Guitarra vermelha, vermelha brilhante, óculos escuros, mão levantada: na capa do LP Gita (1974), Raul Seixas encarna o que está inscrito em seu âmago: um poder total vindo da atenção extrema à música. Nas faixas do álbum, é certo, essa potência se imprime em cada nota e, quando o terreno é o ao vivo, o vigor alcança um efeito catártico. Antes da entrega do álbum ao mercado, Raul experimentou o repertório do futuro long-play em um palco da cidade mineira de Patrocínio. O registro da performance, realizada para cerca de cem felizardos, eterniza-se, agora, em formato de vinil, iniciativa aguardada para novembro deste ano. Em relação ao terceiro lançamento de sua marca Record Collector (em sinergia com o Selo 180), Fred Cesquim ressalta que, em apresentações como a focada, a paixão do Maluco Beleza pelo rock fica à flor da pele: “Você sabe que ali tem alguém fazendo algo com verdade”. Eis a força do tête-à-tête entre o ídolo e a sua audiência.

O LP Metrô Linha 743, lançamento de 2018 da Record Collector em parceria com o Selo 180 | foto: Record Collector e Selo 180

Para além dos tempos

Imagine o rei Arthur, líder britânico da era medieval, entoando frases de Raulzito ao estabelecer a Tábula Redonda? Pois é o que se sucede em Merlin e Arthur, um Sonho de Liberdade, peça que conecta a poesia do compositor à Idade Média. Com texto de Marcia Zanelato, direção de Guilherme Leme, direção musical da dupla Jules Vandystadt e Fabio Cardia e figurinos de João Pimenta, o espetáculo amarra-se por meio de 25 letras de Raul. Paulinho Moska interpreta o monarca e observa, entre a majestade e o roqueiro, semelhanças: “Os dois tinham ciência de que é preciso estar unido para lutar contra a brutalidade”, frisa. A mágica do cowboy baiano põe-se, portanto, para além dos tempos: seja hoje ou no passado tão passado, a arte de Raul Seixas translada-se com desenvoltura e ânimo.

◆ Dados disponíveis ◆
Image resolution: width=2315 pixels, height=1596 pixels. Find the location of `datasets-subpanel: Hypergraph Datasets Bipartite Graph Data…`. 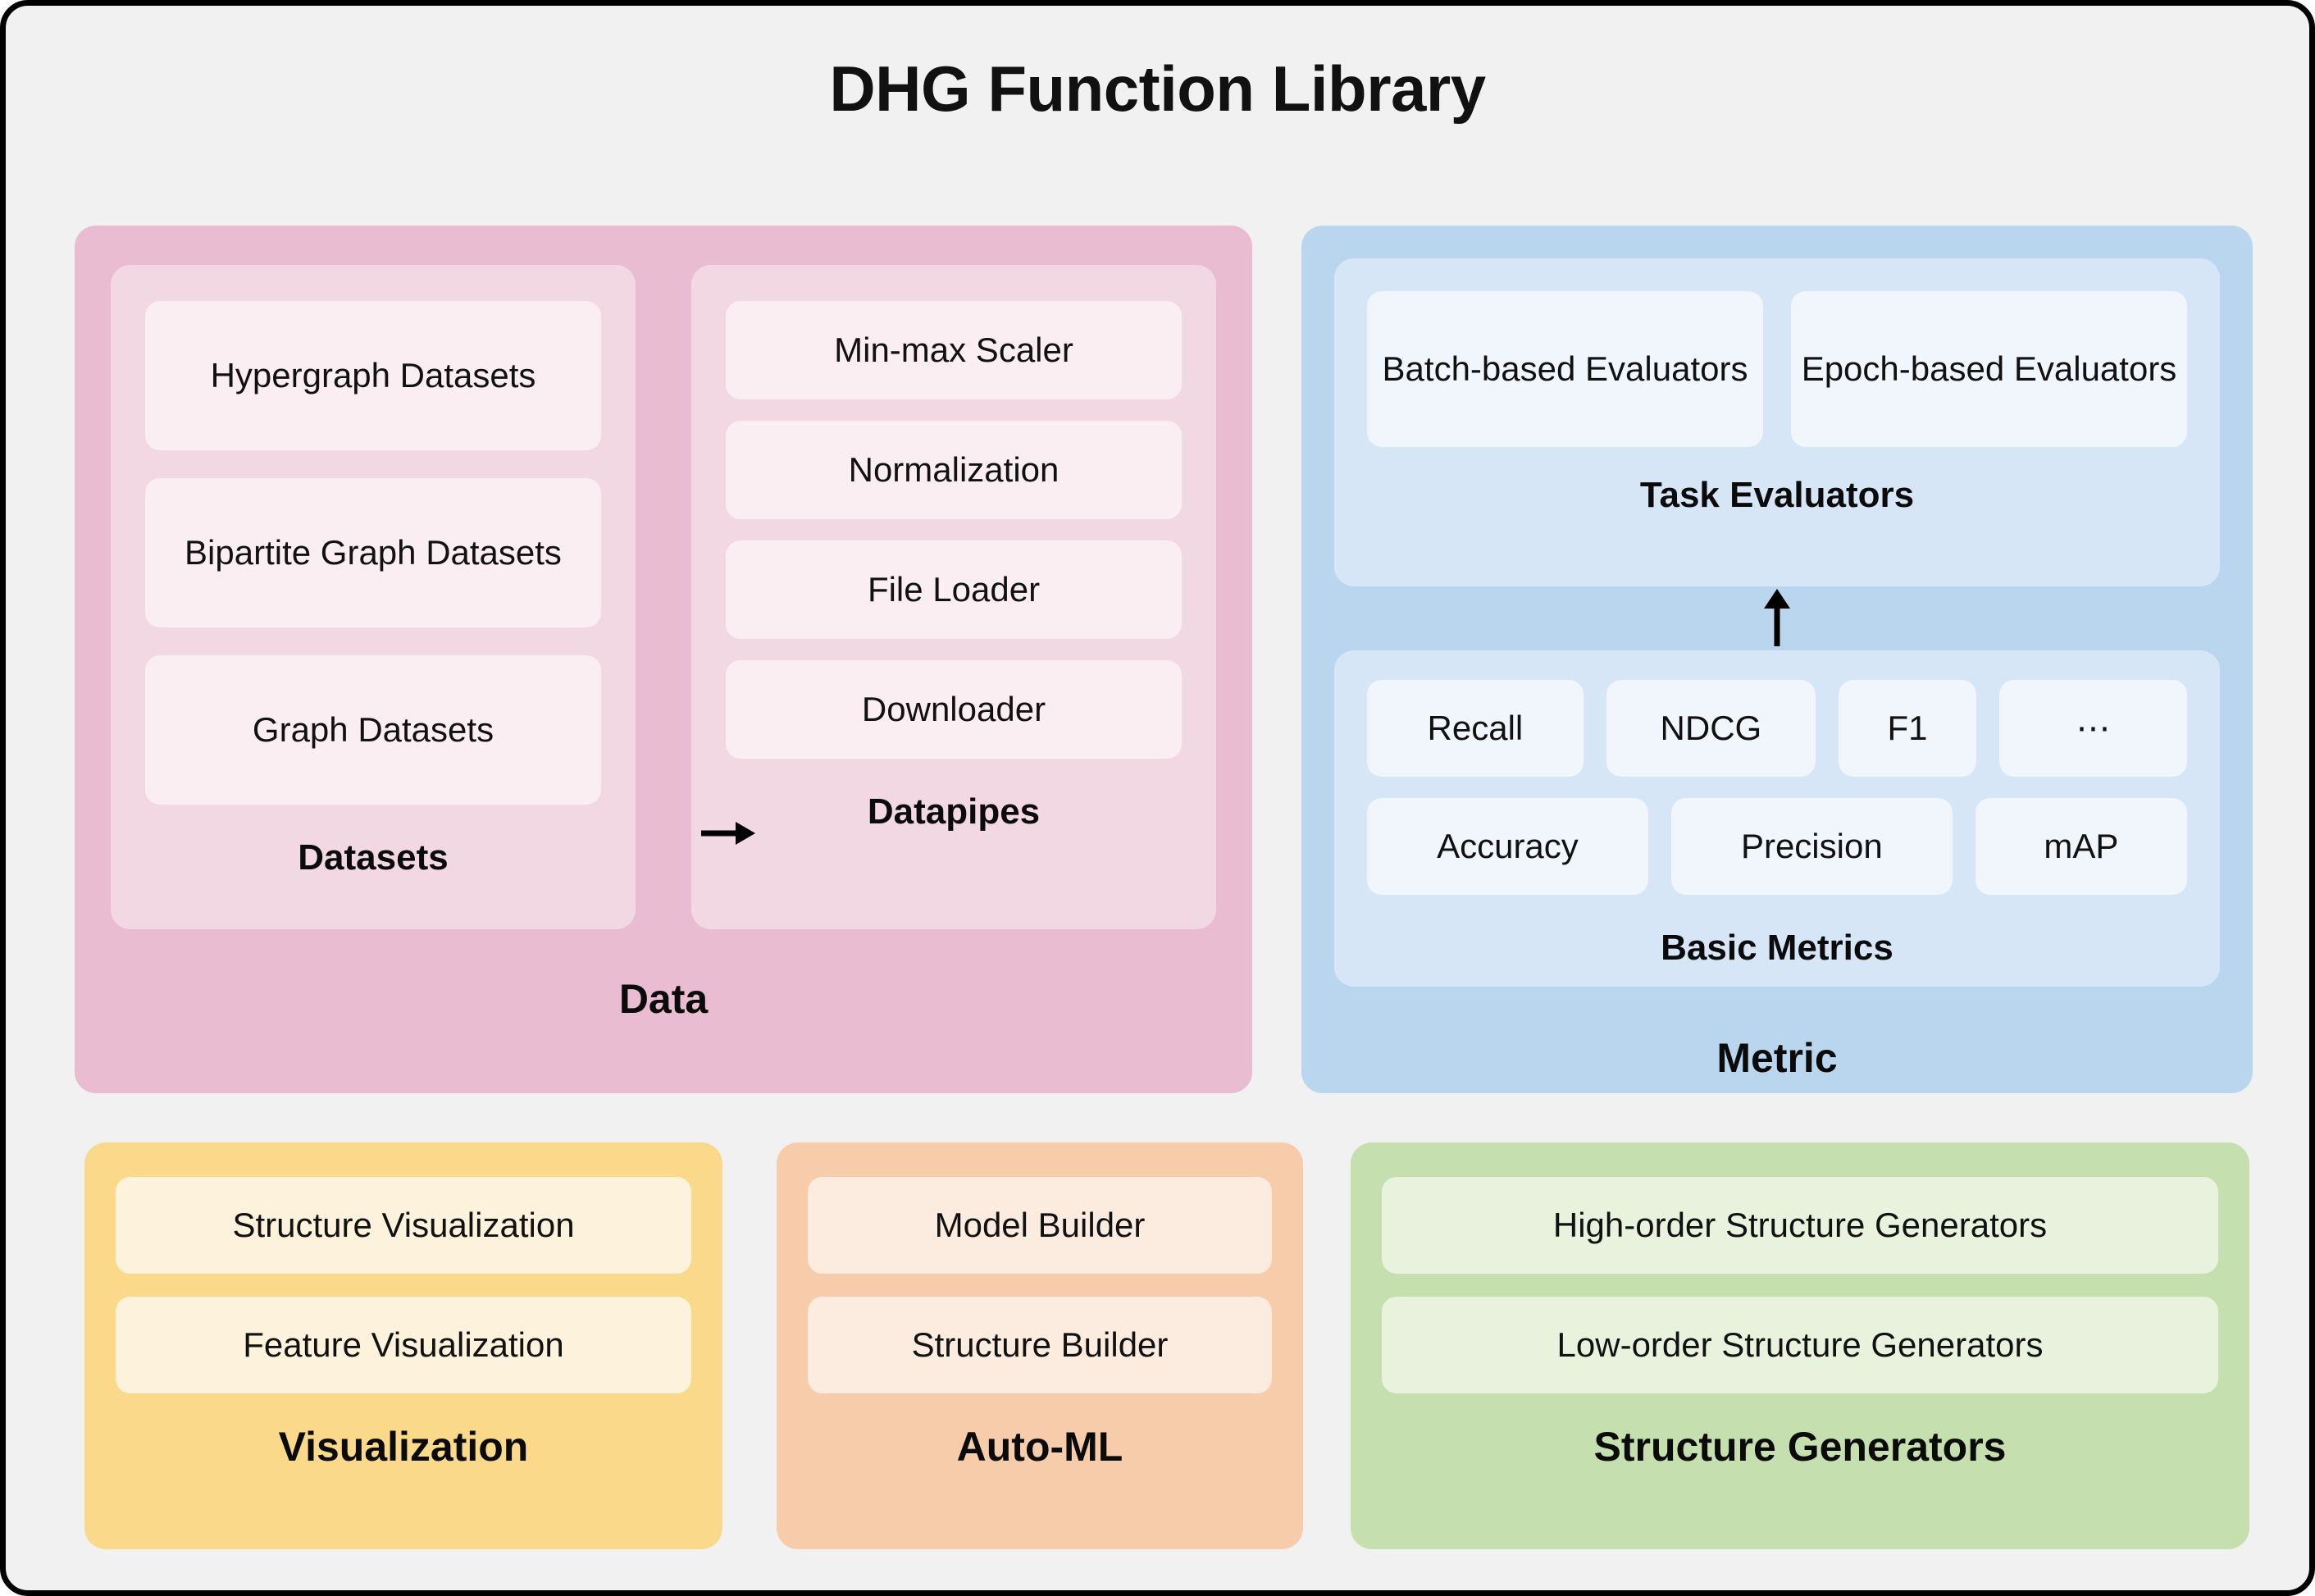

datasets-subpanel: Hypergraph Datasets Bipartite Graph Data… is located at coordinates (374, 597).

◆ Tarefa ◆
Segundo o trecho sobre Raul Seixas, em que cidade ele experimentou o repertório do LP Gita antes de o álbum chegar ao mercado? O material vem de uma fonte diferente da do trecho.

◆ Resultado da tarefa ◆
Na cidade mineira de Patrocínio.